Novel outlining methods look so great on paper. Everything is in neat steps. You basically have an organized checklist for writing 50k+ words. But none of them work for me.
A large part of being an artist is understanding your own creative process. If you can learn to work with yourself, your strengths and weaknesses, patterns of burnout and inspiration, your schedule, and work with persistence, there’s a pretty good chance of improvement.
I feel like I have a pretty good handle on my day-to-day creative process. I know the kinds of environments I can do certain kinds of work in, how to get myself at the desk, and so forth.
My long-term creative process has been mysterious–partly because I’ve been mostly in the thick of it for the last couple of years. Can’t see the forest for the trees. That kind of thing. But I’m approaching the finish line (read: my self-imposed deadline because I need to be done with this book) of a long, long cycle of novel writing and revision. I’m getting to the edge of the forest, and I’m gaining perspective on my long-term writing process.
I’m a pantser. That’s writer-speak for: I prefer to write new stuff without planning ahead and discover what’s happening as I go. The opposite would be a plotter, someone who writes outlines, knows how many chapters they’re going to have, and so forth.
George R. R. Martin (A Game of Thrones) has more poetic terminology:
The architects do blueprints before they drive the first nail, they design the entire house, where the pipes are running, and how many rooms there are going to be, how high the roof will be. But the gardeners just dig a hole and plant the seed and see what comes up. I think all writers are partly architects and partly gardeners, but they tend to one side or another, and I am definitely more of a gardener.
Being a pantser/gardener is exciting. It keeps me interested in the project. The problem is that it seems to drastically increase the amount of time I spend drafting. I’m not sure when something is “done” because I have no idea what my goal for any particular scene/chapter/plot line is. I’m the fairy tale character who left the path and is wandering around in the woods, hoping to find the magic whatever to do the thing.
At various points during the writing of this particular book, I got sick of being lost in the woods. I attempted to plot. But very quickly, frustration with being lost turned into frustration with plotting.
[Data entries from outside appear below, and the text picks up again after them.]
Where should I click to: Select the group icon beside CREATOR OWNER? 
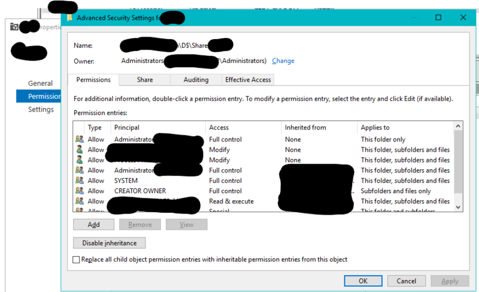tap(80, 191)
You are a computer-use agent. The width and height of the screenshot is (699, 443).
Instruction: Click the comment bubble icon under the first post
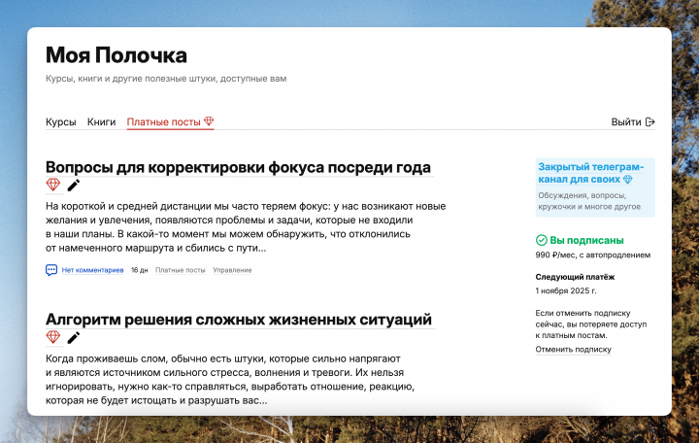(51, 270)
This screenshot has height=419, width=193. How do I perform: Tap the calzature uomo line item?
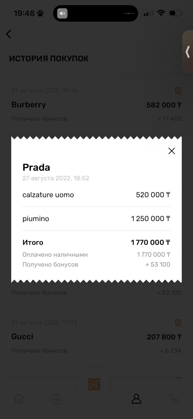click(x=48, y=195)
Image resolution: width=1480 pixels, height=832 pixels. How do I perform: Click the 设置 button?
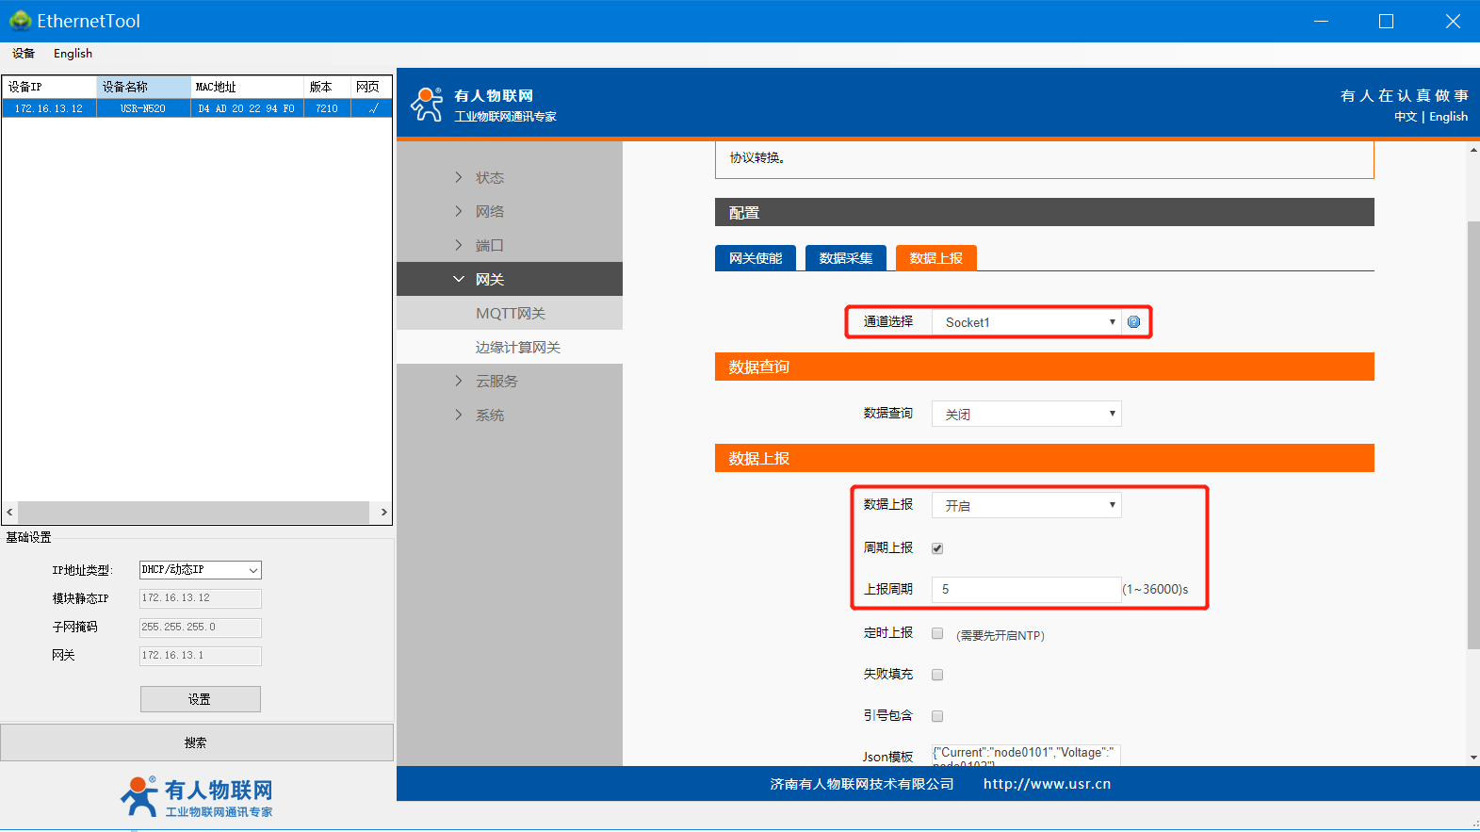pyautogui.click(x=200, y=699)
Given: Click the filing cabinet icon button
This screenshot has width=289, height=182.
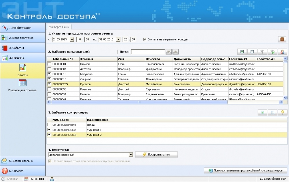Looking at the screenshot, I should coord(282,39).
I never stuck with it very long.
So, slowly but surely, I made my way to the story that’s now in the hands of beta readers (god help me).
I have multiple writer friends who seem to be able to make this linear process work for them, who outline whole books before writing them, who ask confounding questions like, “How many drafts have you written?”
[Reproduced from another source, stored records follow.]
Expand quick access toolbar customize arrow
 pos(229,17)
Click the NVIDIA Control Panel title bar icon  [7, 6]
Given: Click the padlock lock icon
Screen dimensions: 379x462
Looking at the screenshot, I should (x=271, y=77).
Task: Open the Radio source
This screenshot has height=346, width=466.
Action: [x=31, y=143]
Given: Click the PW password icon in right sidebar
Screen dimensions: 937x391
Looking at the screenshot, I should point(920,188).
In her book The Heroine’s Journey, Maureen Murdock (quoting Sheila Moon and her book Changing Woman and Her Sisters: Feminine Aspects of Selves and Deities) talks about the creative process as having both masculine and feminine sides. (I don’t think these terms are any more gendered than yin and yang, but I’ll let you be the judge of that.) The masculine side of the creative process involves a linear progression from start to finish. Here are the plotters, the “architects” as George R. R. Martin calls them. Decision-making, forward motion, clear progress.
The feminine creative process moves not in a straight line, but in a spiral. Intuitive. Ever closer to the center, circling, narrowing, nearer and nearer to completion.

The process of my maybe-almost-finished book has a strong spiral shape. It has involved times of great productivity and breakthroughs, and times of waiting, or confusion, backtracking, and starting over. It can be maddening to wait and trust a process that seems circular, without realizing it really is spiral-shaped, and constantly angling closer to the center.
It would be nice if I could write a book from start to finish in straight-forward, sequenced steps. Instead, it’s a murky struggle for understanding. Somehow, though, that feels right. The novel is a long form that tends to be concerned with the way people live their lives, or a portion of their lives. And living, in my mind, involves a lot of murky struggling for understanding. So maybe it’s fitting that my process imitates the very thing the form is trying to capture.

What patterns do you find in your own artistic process? Do you identify more with the feminine or masculine? What process do you wish worked?
As always, love and luck and persistence to you.
♥
I am most definitely a gardener! I began querying agents soon after editing my manuscript, but then discovered I wasn’t happy with the story. I’ve gone through three major revisions and can finally say I have the novel I wanted. Should I have outlined the novel first and avoided all the work? No. I don’t like outlining; I find it too restricting creatively. Outlining wouldn’t have helped since this is my first novel and really my first attempt at writing anything more than a few thousand words. I didn’t know where I was going until I got there and discovered I was in the wrong town! I’ll always be a gardener. I know how to use garden tools, fertilizer, and freshen the soil when needed. I don’t need blueprints to know something will grow.